++++ EXERCISE PASSAGE

Highlights & Insights¶
- The paper elevates the question of "whether synthetic data is effective" from an empirical recipe to an information boundary problem. This perspective is practical as it forces one to ask: which variable in the pipeline carries task information outside the current model.
- The meta-level formulation is highly explanatory. Many seemingly different success cases—code unit tests, Lean proof checkers, format rewards, SAT solver evaluators—essentially compress diverse outputs into a few behavioral equivalence classes.
- The explanation for reward hacking is more actionable than common narratives: if spurious features are more efficient than the real target, learning them is a rational optimization outcome. Thus, data construction must actively break coarse-grained spurious correlations like length, style, or source model.
- The paper provides inspiration for training design: instead of pursuing more synthetic samples, prioritize investing in stable verifiers, fixed judges, executable environments, and diverse prompt coverage.
Limitations & Future Work¶
- The framework is primarily a qualitative explanation and cannot directly predict exact sample requirements, verifier precision, or training rounds needed for a pipeline to succeed.
- The thesis that "models prioritize convergence to the most information-efficient signal" relies on simplicity bias in gradient learning and case support, rather than being strictly derived from mutual information decomposition.
- External signals are treated as given variables, but in reality, verifiers have errors, blind spots, and vulnerability to optimization attacks. Designing verifiers that remain reliable as model capability increases is an open problem.

++++++++
++++ EXTRACTED MATERIAL

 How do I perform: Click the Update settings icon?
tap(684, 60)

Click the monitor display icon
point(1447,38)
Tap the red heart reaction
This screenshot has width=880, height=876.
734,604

++++++++

WHAT TO DO:
1) Reproduce the part of the synthetic data notes that begins at the words "- The explanation" and stops after "or source model.".
2) List the success cases that the synthetic data notes name as examples of compressing diverse outputs into a few behavioral equivalence classes.
The items have nothing to do with the work asked here.

RESPONSES PER TASK:
1)
- The explanation for reward hacking is more actionable than common narratives: if spurious features are more efficient than the real target, learning them is a rational optimization outcome. Thus, data construction must actively break coarse-grained spurious correlations like length, style, or source model.

2)
- code unit tests
- Lean proof checkers
- format rewards
- SAT solver evaluators